# [PROBLEM REQUIREMENTS]
The lines you need are those holding the word "accomplish"; pull them from the material.

# [DATASET RECORDS]
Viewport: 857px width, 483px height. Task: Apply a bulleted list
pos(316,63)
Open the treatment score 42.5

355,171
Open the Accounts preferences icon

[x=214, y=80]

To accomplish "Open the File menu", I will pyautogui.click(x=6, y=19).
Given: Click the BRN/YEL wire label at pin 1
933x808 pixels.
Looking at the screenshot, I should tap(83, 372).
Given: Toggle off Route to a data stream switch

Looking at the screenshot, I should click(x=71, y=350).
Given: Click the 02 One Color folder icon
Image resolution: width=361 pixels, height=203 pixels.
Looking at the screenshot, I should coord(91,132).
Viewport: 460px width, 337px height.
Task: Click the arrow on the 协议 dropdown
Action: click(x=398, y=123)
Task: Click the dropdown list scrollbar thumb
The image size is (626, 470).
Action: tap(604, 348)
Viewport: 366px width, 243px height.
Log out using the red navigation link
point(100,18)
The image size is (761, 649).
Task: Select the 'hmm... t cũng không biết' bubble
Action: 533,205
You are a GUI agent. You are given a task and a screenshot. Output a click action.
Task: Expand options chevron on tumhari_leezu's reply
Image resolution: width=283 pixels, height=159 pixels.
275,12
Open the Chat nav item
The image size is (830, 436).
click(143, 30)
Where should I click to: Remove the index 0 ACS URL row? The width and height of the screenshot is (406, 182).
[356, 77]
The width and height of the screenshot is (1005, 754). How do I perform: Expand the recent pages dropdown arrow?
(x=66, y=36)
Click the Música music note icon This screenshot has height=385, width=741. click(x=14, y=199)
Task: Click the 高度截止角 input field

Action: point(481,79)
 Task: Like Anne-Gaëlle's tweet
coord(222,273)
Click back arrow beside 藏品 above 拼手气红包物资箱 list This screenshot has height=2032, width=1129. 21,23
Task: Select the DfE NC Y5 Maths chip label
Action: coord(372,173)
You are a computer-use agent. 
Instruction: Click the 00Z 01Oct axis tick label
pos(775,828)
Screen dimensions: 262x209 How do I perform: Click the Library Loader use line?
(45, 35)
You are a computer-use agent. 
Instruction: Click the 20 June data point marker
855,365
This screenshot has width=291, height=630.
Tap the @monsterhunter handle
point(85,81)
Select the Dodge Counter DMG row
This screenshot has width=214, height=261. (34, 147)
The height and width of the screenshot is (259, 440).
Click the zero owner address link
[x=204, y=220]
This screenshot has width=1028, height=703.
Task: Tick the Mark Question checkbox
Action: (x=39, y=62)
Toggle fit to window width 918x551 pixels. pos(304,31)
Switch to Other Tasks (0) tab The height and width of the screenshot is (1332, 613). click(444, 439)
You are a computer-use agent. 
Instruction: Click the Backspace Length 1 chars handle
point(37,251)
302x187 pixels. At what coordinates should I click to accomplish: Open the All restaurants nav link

# [FINISHED TASK]
To accomplish "Open the File menu", I will pyautogui.click(x=6, y=19).
302x187 pixels. At what coordinates should I click to accomplish: Open the All restaurants nav link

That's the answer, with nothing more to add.